Wednesday, November 17, 2010

Cost of Money for Nuclear Projects - Effect of $880 Million Financing Fee - 30% Increase in Electrical Power Price


I have been musing a bit this morning about the impact of the cost of money for nuclear projects in the United States compared to the cost of money for other energy investments. I have a spreadsheet model that I built based on the methodology described in Appendix 5.A — Calculation of the Levelized Cost of Electricity of the MIT Future of Nuclear Power study.



Though I do not know ALL of the required input numbers, I can make some educated guesses based on published information. I thought it might be a useful exercise to determine just how large an impact an $880 million credit subsidy cost would have on the economics of the Calvert Cliffs Unit 3 nuclear power plant project.

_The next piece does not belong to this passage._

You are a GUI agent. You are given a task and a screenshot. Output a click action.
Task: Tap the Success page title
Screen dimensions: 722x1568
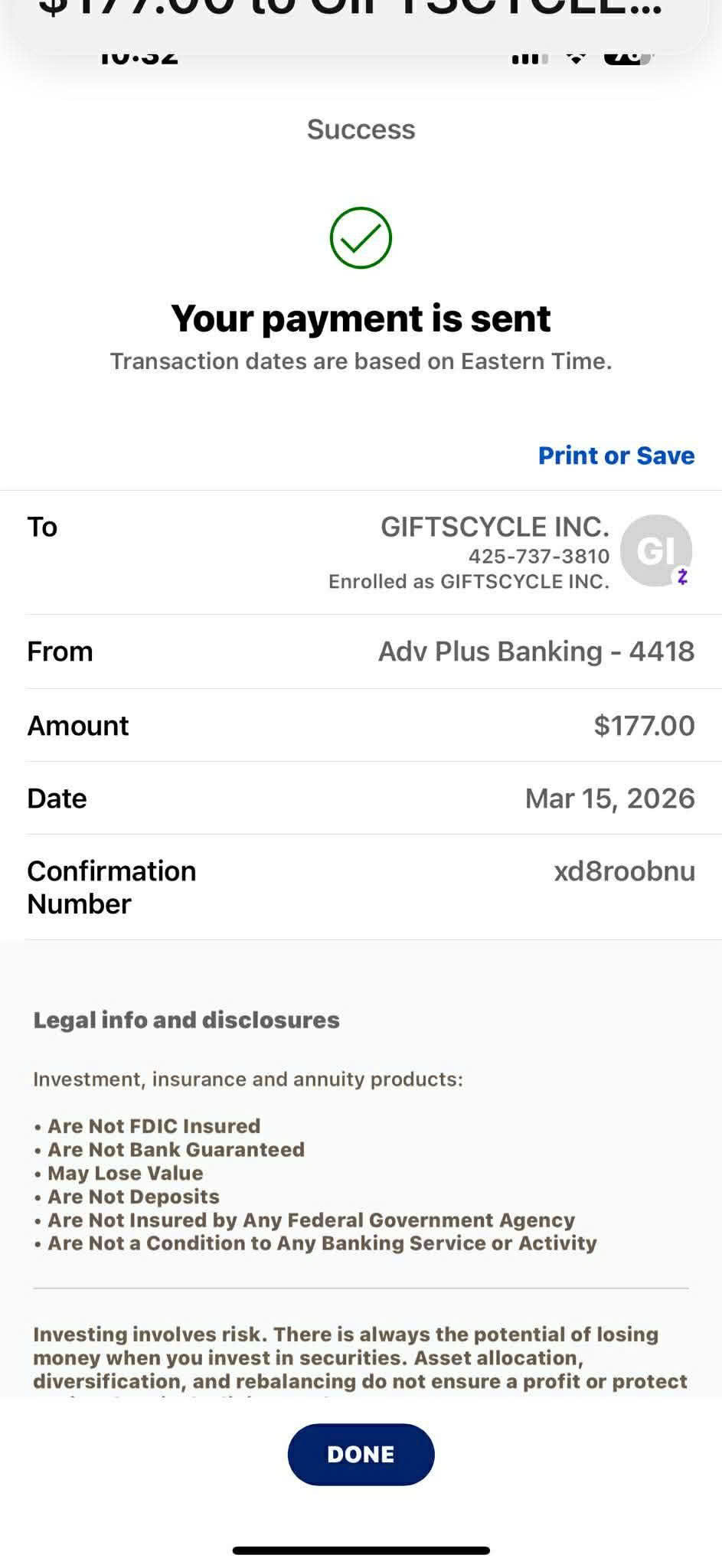tap(361, 129)
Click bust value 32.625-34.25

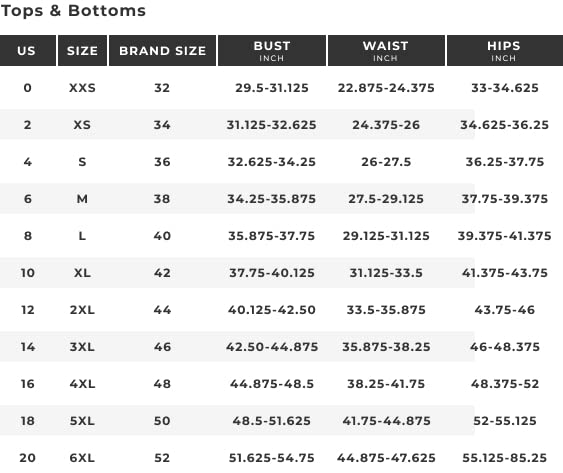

Here are the assumptions that I made, just in case someone wants to check my math or challenge the basis for the numbers I chose.

Model Variables

























Overnight cost ($/kWe)6500
construction time (years)5
Total construction cost ($/kWe) 6126
Debt fraction of initial investment (%)80
Equity fraction of initial investment (%)20
Nominal cost of debt (%)4
Nominal cost of equity (%)10
Plant life (years)40
Plant net capacity (Mwe)1600
Capacity factor (%)85
Marginal composite corporate income tax rate (%)39
Heat rate (BTU/kWh)10400
Unit cost of fuel ($/mmBTU) (not including disposal)0.39
Nuclear waste fee (mills/Kwh)1
real fuel escalation0.5
Fixed O&M ($/kWe/yr)47
Variable O&M (mills/kWh)8
Incremental capital costs ($/kWe/yr)20
Decommissioning cost ($million/GWe capacity)2000
Carbon emissions tax ($/tonne-C)0
assumed rate of inflation (%)2
Debt term15
Assumed rate of electricity price inflation (%)0.500
Depreciation schedule 15 year MARCS


Using all of those assumptions, I computed that the sales price for electricity required would be about 10.7 cents per kilowatt hour at the time that the plant started operating, assuming that the credit subsidy cost was zero. With a credit subsidy cost of $880 million, required to be paid at the beginning of the loan period when construction begins, the electricity price needed for exactly the same return on invested capital would increase to 13.85 cents per kilowatt hour. That represents a 30% price increase completely due to the cost of paying for loan insurance.



(Aside: These numbers are not levelized cost of electricity. They are the prices required to produce free cash flow providing a 10% return on invested capital in year 2 of the project. Due to the effects of depreciation on reported profits, the ROE based on after tax profits is lower during the first 15 years than the ROE based on free cash flow.



Once depreciation is complete and the loans are repaid, ROE on profit and free cash flow are equal to each other and increase to about 21% in the case of no CSC and a lower 17% (with 30% higher electricity prices) in the case where the CSC was imposed using the above assumptions. End Aside.)



I am not advocating that the CSC should be zero; I am trying to illustrate the effect of the proposed fee on the price of electricity.



Since Constellation Energy is not a regulated monopoly utility with a guaranteed customer base, the sales price of electricity cannot be fixed to provide a given rate of return. The company would have to compete in the open market to sell its product at whatever the going rate would be.



Like other companies that sell their products in unregulated markets, Constellation would have the option of accepting lower margins in order to maintain sales volume. However, Constellation, like any other company, has a limited amount of capital to invest and a limited amount of managerial attention that can be applied to capital investments. It is not hard to see why model results like this would cause the company's board of directors to determine that they have less risky investments available.



In a rank ordering of available investment opportunities, this particular project would have fallen quite far down on the list, especially after a long period of fruitless negotiation. The recent announcements by DOE and OMB officials that express surprise merely indicate a lack of ability to read the handwriting on the wall. It is hard to believe that anyone would fail to understand that the company did all they could - even to the extent of obtaining a hearing on the topic with pointed questioning by the Senate Energy and Natural Resources committee.



Please do not read this as uncritical defense of Constellation Energy. It is also not a political commentary. I will take the OMB evaluators at their word and assume that the structure of the project as a merchant power plant without a guaranteed power purchase agreement is responsible for the high level of project risk that led to the associated fee computation result.



The point is that the story helps to illustrate why many observers have come to the conclusion that electricity is too important to the functioning of modern societies to be left up to market forces. That is especially true when it takes so long to build the most promising types of new generating capacity. The short term nature of market trading does not contain the mechanisms required to support the long range planning and sustained effort required for a reliable electrical power grid.



For the past several years, the Maryland government has debated the issue of regulating electrical power production again. Perhaps it is time to recognize that the effort needs to move forward. Regulation would alleviate the concerns about the financial risk associated with market generators building very large projects that take a half a decade or more to construct and put into operation.